┌─ 所示文段

许文立,许坤,DSGE会是宏观经济学的“大一统”吗?,《经济资料译丛》,2017,1.
O. Blanchard,许文立等译,DSGE会有未来吗?,《经济资料译丛》,2017,1.
O. Blanchard,许文立等译,对DSGE的进一步思考?,《经济资料译丛》,2017,1.
——2016-12于珞珈山
凯恩斯和大衰退
现代宏观经济学始于1936年,即约翰. M. 凯恩斯的《就业、利息与货币通论》(简称《通论》)出版时期。正如凯恩斯在写《通论》时,向他的一位朋友所说的那样,“我相信我正在写的这本有关经济理论的书具有革命性的意义——我并不是说它立刻会产生影响,而是说在未来的十年中,它将影响我们对经济问题的思考方式”。
凯恩斯是对的。这本书一经出版立即成功的原因之一就是其出版时间。大衰退不仅仅是一场经济灾难,也是经济学家对于商业周期理论——当时的宏观经济学名称——发展的一场智力失败。很少有经济学家清晰地解释大衰退,无论是它的深度还是广度。作为罗斯福新政的经济政策仅仅依靠直觉,而非经济理论。但是《通论》则提供了大衰退事件的一种解释,一个框架以及对政府干预的明确分析。

└─
┌─ 原始数据

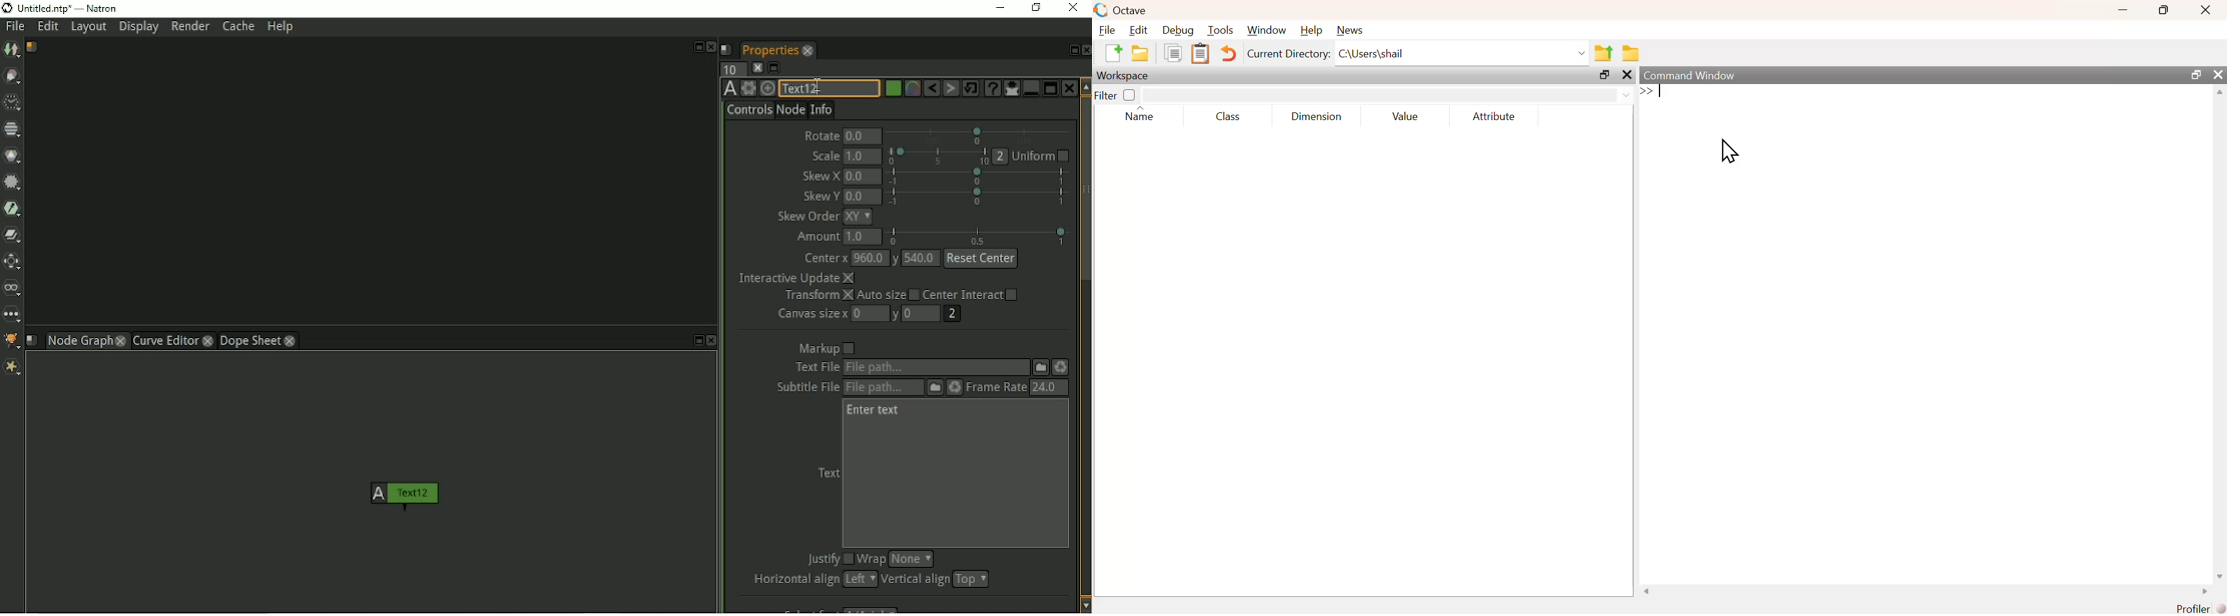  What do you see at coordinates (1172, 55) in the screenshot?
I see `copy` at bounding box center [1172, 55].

└─

练习任务 ▸
1. 列出所示文段开头各条文献中的文章标题。
2. 根据所示文段回答下列问题:
(a) 现代宏观经济学始于哪一年?
(b) 文中给出的当时宏观经济学的名称是什么?
(c) 罗斯福新政的经济政策依靠的是什么?
3. 从所示文段关于凯恩斯与大衰退的论述最后一句之后接着往下写。

参考答案 ▸
1.
DSGE会是宏观经济学的“大一统”吗?
DSGE会有未来吗?
对DSGE的进一步思考?

2.
(a) 1936年。
(b) 商业周期理论。
(c) 仅仅依靠直觉,而非经济理论。

3.
《通论》强调有效需求——我们现在称之为总需求。凯恩斯认为,在短期,有效需求决定产出。即使产出最终会回到自然水平,但是这个恢复过程十分缓慢。凯恩斯最著名的的引论为“在长期,我们都死了”。
在推导有效需求的过程中,凯恩斯引入了许多现代宏观经济学的结构:
消费与收入的关系,以及乘数。这解释了消费冲击如何被放大,并引起了产出的更大变化。
流动性偏好。这是凯恩斯为了表达货币需求的一个名词,用于解释货币政策如何影响利率和总需求。
预期对消费和投资影响的重要性。动物精神(animal spirits,即预期的变化)是需求和产出变化背后的主要因素。
对经济学家来说,《通论》不仅仅是一本专著。它还提供了清晰的政策含义,这些政策含义与大衰退时期的情形相一致:靠经济本身恢复原状是不负责任的。在衰退过程中,试图平衡预算不仅很愚蠢,而且很危险。积极主动的采取财政政策,对于国家恢复到高就业水平非常必要。
新古典综合
经过多年的演变发展,《通论》变成了宏观经济学。但是并不是每个人都将《通论》当作宏观经济学,也很少有经济学家完全同意《通论》中的所有观点。但是,大部分讨论还是围绕它展开。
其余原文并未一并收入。